• Materials provided:
════════

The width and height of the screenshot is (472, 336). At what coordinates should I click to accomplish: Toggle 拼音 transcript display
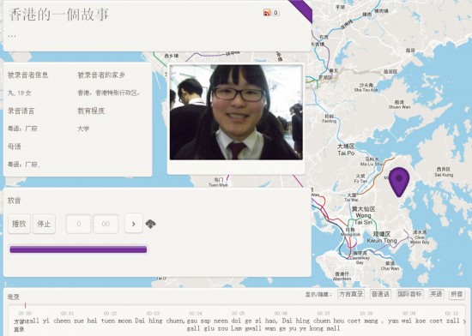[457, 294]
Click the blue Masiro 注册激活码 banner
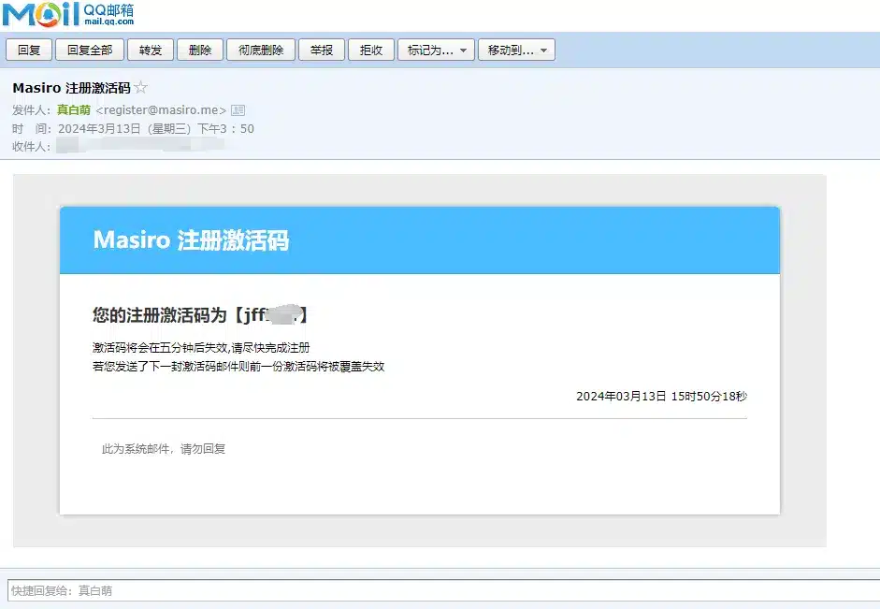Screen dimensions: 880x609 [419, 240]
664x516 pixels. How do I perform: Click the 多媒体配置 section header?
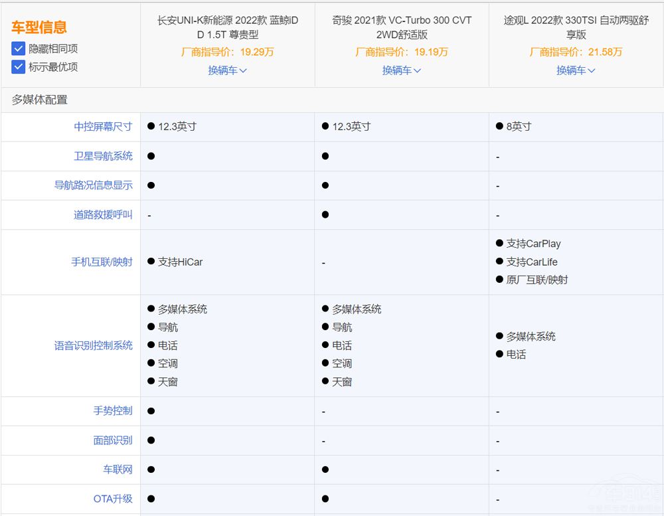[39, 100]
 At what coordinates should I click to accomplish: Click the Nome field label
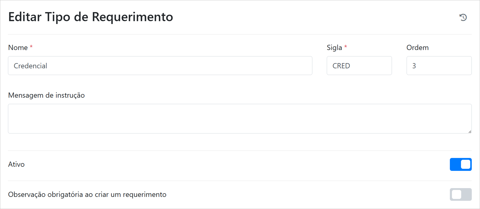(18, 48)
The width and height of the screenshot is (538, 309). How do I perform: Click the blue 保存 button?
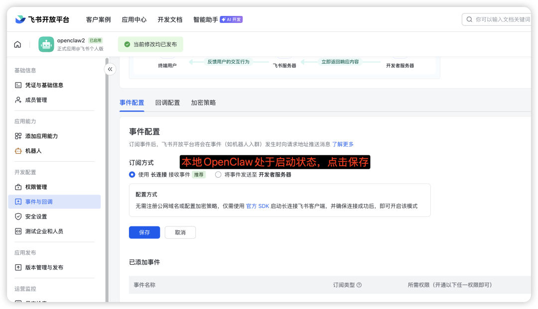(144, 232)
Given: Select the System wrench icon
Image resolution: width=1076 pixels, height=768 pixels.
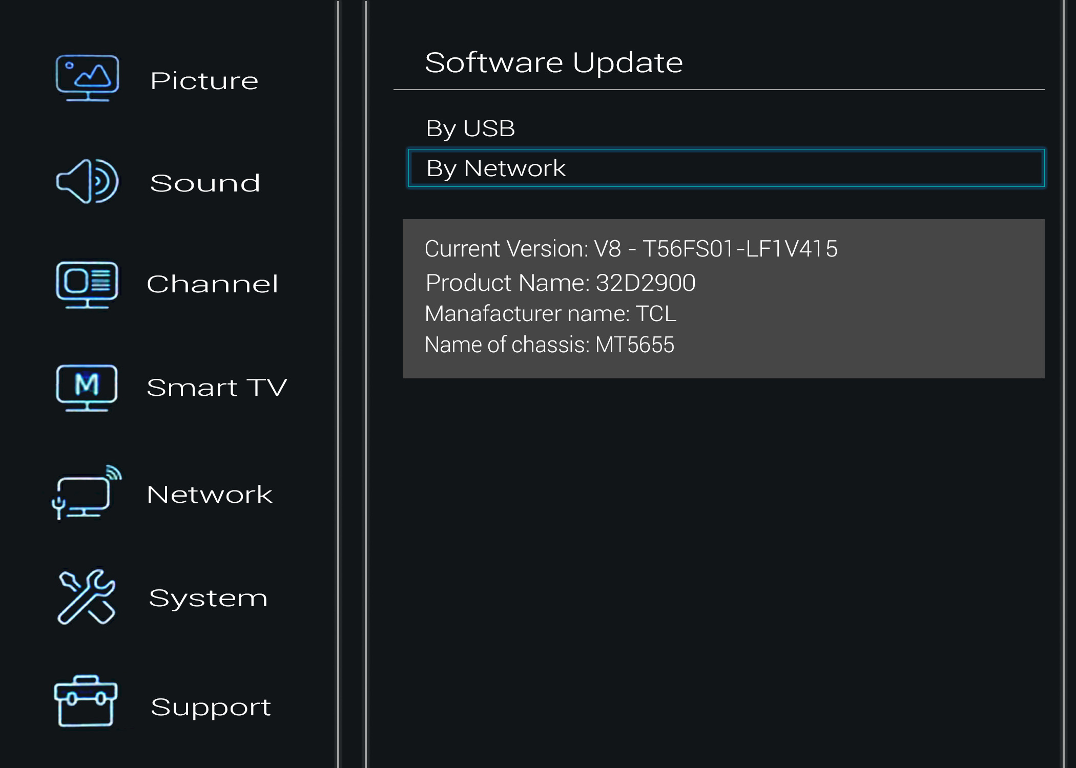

════════

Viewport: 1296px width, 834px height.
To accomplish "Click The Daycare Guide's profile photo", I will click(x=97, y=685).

════════

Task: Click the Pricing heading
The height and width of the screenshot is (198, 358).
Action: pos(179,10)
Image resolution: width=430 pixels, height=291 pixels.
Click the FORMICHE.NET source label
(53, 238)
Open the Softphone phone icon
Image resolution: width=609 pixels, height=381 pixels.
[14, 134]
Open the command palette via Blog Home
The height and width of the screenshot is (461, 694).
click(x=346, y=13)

════════

• Exercise details:
Now transcribe the lines above exactly, starting at the line containing "At what coordinates should I click to accomplish: Click" and ending at the line containing "Image resolution: width=1076", both lines included, pictures excluded.

• Written reply:
 At what coordinates should I click to accomplish: Click the Nome field label
(18, 48)
The width and height of the screenshot is (538, 309). How do I perform: Click the blue 保存 button?
(144, 232)
Given: Select the System wrench icon
Image resolution: width=1076 pixels, height=768 pixels.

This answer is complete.